Exercise: Reproduce the stretch of records from the line containing "Given: Open link No. 2805502" through the line containing "Action: [x=66, y=304]", keeping every line unchanged.

BEGIN Items

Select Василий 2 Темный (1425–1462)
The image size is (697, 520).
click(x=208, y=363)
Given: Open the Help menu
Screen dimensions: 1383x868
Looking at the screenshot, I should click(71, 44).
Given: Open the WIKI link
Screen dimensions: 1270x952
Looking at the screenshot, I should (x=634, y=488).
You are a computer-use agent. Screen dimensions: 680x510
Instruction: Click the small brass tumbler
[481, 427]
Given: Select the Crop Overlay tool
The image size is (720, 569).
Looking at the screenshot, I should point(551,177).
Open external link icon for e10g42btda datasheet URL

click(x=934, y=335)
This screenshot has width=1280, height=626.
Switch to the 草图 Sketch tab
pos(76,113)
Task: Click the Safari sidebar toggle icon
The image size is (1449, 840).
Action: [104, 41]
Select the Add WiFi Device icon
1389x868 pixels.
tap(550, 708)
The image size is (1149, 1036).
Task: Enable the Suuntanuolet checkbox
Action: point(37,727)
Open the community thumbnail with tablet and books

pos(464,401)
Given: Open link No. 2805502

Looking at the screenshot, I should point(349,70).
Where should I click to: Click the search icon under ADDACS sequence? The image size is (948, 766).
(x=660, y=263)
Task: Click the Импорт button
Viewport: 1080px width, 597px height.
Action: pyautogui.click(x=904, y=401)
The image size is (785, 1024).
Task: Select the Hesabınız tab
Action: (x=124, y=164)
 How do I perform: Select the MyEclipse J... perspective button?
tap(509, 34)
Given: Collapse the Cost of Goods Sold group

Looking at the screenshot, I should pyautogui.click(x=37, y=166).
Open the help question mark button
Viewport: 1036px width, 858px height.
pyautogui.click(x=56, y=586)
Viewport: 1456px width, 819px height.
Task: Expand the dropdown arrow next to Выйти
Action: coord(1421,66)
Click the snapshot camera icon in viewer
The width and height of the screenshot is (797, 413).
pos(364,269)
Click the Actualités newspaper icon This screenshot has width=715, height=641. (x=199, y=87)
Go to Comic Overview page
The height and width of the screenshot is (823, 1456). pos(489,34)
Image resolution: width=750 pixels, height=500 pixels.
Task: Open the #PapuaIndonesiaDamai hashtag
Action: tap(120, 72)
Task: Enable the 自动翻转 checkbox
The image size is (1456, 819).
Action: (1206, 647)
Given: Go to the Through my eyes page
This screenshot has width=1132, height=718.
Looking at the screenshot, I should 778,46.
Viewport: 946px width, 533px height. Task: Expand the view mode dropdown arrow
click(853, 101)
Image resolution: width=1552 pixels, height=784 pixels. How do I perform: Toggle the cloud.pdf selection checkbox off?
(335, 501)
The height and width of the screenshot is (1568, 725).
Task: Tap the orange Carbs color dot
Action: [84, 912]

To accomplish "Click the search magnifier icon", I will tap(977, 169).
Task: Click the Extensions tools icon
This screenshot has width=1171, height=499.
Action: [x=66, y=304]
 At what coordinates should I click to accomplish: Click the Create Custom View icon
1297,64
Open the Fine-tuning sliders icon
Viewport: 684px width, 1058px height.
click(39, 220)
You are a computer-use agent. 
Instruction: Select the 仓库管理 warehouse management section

END Items

Finished task:
Given: Open link No. 2805502

Looking at the screenshot, I should point(349,70).
Where should I click to: Click the search icon under ADDACS sequence? The image size is (948, 766).
(x=660, y=263)
Task: Click the Импорт button
Viewport: 1080px width, 597px height.
Action: pyautogui.click(x=904, y=401)
The image size is (785, 1024).
Task: Select the Hesabınız tab
Action: (x=124, y=164)
 How do I perform: Select the MyEclipse J... perspective button?
tap(509, 34)
Given: Collapse the Cost of Goods Sold group

Looking at the screenshot, I should pyautogui.click(x=37, y=166).
Open the help question mark button
Viewport: 1036px width, 858px height.
pyautogui.click(x=56, y=586)
Viewport: 1456px width, 819px height.
Task: Expand the dropdown arrow next to Выйти
Action: coord(1421,66)
Click the snapshot camera icon in viewer
The width and height of the screenshot is (797, 413).
pos(364,269)
Click the Actualités newspaper icon This screenshot has width=715, height=641. (x=199, y=87)
Go to Comic Overview page
The height and width of the screenshot is (823, 1456). pos(489,34)
Image resolution: width=750 pixels, height=500 pixels.
Task: Open the #PapuaIndonesiaDamai hashtag
Action: tap(120, 72)
Task: Enable the 自动翻转 checkbox
The image size is (1456, 819).
Action: (1206, 647)
Given: Go to the Through my eyes page
This screenshot has width=1132, height=718.
Looking at the screenshot, I should 778,46.
Viewport: 946px width, 533px height. Task: Expand the view mode dropdown arrow
click(853, 101)
Image resolution: width=1552 pixels, height=784 pixels. How do I perform: Toggle the cloud.pdf selection checkbox off?
(335, 501)
The height and width of the screenshot is (1568, 725).
Task: Tap the orange Carbs color dot
Action: [84, 912]

To accomplish "Click the search magnifier icon", I will tap(977, 169).
Task: Click the Extensions tools icon
This screenshot has width=1171, height=499.
Action: [x=66, y=304]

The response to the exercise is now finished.